Dans 20 % des cas, on ne retrouve aucune étiologie évidente de l’algodystrophie. Le diagnostic se fait par la présence de signe, mais aussi par des examens complémentaires surtout par l’imagerie.

Évolution et traitement de l’algodystrophie

L’algodystrophie est une déminéralisation osseuse régionale aigüe, réversible et douloureuse. Elle s’accompagne de troubles trophiques fluxionnaires puis atrophiques.

 

 

Quelle est l’étiologie de l’algodystrophie ?

Pour un cas sur trois, il s’agit d’un traumatisme de type fracture, entorse, luxation, contusion, ou une intervention chirurgicale.
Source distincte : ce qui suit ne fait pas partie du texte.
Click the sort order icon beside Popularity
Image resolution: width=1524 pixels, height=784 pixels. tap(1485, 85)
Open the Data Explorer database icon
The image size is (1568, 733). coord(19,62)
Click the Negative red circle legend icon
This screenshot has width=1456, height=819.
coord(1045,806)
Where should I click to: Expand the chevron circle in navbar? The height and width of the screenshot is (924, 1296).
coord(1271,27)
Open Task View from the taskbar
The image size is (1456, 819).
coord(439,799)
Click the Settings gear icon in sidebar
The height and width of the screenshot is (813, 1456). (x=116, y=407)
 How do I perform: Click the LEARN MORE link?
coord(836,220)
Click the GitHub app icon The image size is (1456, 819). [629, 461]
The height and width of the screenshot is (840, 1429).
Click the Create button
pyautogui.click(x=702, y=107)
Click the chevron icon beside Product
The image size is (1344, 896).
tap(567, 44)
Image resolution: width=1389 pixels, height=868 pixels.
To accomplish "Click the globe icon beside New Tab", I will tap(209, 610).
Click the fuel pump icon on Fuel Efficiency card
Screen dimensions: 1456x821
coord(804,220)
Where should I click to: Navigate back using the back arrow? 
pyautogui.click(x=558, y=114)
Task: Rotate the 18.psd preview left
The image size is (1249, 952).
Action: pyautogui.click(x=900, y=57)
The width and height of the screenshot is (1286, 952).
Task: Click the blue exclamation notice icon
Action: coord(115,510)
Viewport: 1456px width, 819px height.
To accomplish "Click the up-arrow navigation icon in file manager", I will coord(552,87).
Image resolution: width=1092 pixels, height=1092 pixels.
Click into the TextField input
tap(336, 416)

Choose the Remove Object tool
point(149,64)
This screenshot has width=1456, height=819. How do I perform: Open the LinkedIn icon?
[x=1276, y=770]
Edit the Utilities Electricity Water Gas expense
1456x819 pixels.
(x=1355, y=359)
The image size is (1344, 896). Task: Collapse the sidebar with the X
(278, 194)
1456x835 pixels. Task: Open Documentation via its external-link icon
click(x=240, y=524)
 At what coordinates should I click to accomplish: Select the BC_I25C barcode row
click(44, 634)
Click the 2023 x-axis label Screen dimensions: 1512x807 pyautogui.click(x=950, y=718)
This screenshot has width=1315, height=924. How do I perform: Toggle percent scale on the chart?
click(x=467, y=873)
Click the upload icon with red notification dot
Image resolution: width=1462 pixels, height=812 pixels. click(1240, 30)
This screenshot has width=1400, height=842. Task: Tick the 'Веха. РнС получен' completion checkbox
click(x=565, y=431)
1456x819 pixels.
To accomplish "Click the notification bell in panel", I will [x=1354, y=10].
Il peut s’agir aussi d’un infarctus du myocarde, un angor de poitrine, ou suite à une thoracotomie.  Elle peut être issue de certaines maladies neurologiques comme une hémiplégie, une tumeur cérébrale, un zona ou une névralgie. Elle est aussi due à la grossesse et à la prise de certains médicaments.

L’algodystrophie est dans 20 % des cas d’origine inconnue ou sans étiologie évidente, mais les études ont montré le rôle favorisant de la prise d’alcool éthylique, la présence d’une hypertriglycéridémie et le diabète.

 

 

Quel est le diagnostic de l’algodystrophie ? 

Les signes observés dans l’algodystrophie concernent un segment de membre notamment le rachis. La circonstance de découverte est constatée au cours de l’apparition d’une douleur pénible, parfois permanente, qui s’intensifie à l’appui et au mouvement. S’ajoute à cela une impotence fonctionnelle et des troubles trophiques.

L’examen clinique de l’algodystrophie révèle une douleur à la pression du segment du membre de la peau, une présence d’œdème le plus souvent blanc rosé au début. L’épanchement intra-articulaire est rare. Le patient présente une Hyperthermie ou hypothermie cutanée, une hypersudation et une modification des phanères, et enfin, l’atrophie sous-cutanée qui est un signe tardif.

 

Les examens complémentaires de l’algodystrophie concernent la réalisation de bilan biologique, tel qu’un hémogramme, la vitesse de sédimentation, la calcémie qui revient à la normale. La radiographie au cours de l’algodystrophie est normale au début. Rapidement une déminéralisation apparait souvent irrégulière et mouchetée. Elle est régionale de part et d’autre de l’articulation mais aussi parfois limitée. L’interligne articulaire est respectée.

La scintigraphie osseuse de l’algodystrophie montre une hyperfixation régionale franche au début de l’évolution. Quant à l’imagerie par résonnance magnétique, elle est utile seulement dans les cas les plus complexes.

 

 

Quel est le diagnostic différentiel de l’algodystrophie ?

On ne parle pas d’algodystrophie après un traumatisme s’il y a phlébite ou un syndrome de Volkman. Devant un épanchement articulaire et devant une déminéralisation douloureuse souvent due à une ostéonécrose  aseptique.

 

 

Quelle est l’évolution d’une algodystrophie ?

Au cours de l’algodystrophie, deux phases se succèdent . La phase Fluxionnaire où dominent la douleur, et une phase avec une atrophie où domine l’impotence. La déminéralisation apparait rapidement. L’algodystrophie se résout spontanément en six à dix-huit mois. Mais la maladie est parfois entretenue par un traitement inadéquat. Il y a également une évolution extensive le long d’un membre controlatéral. Enfin, la possibilité de récidive est à prévoir.

 

 

Quel est le traitement de l’algodystrophie ?

La phase fluxionnaire de l’algodystrophie se traite par un repos et une mise en "décharge" du membre. La rééducation n’est pas indiquée au début. Mais la physiothérapie comme un bain chaud et froid est par contre conseillée. La suppression de la cause est nécessaire si possible, et  bien entendu, le malade peut avoir recourt à des prises d’antalgiques et anti-inflammatoires en cas de nécessité. Le traitement de fond de l’algodystrophie est basé sur la prise de calcitonine en intramusculaire ou en sous cutanés en deux à trois semaines. L’utilisation des vasodilatateurs est indispensable pour régler les troubles vasculaires.

 

La phase atrophique de l’algodystrophie a pour traitement une kinésithérapie douce progressive avec une  infiltration intra-articulaire de corticoïdes s’il y a une présence d’épanchement. Cette étape sera suivie de quelques séances de physiothérapies. Les prises médicamenteuses ont peu d’intérêt à ce stade.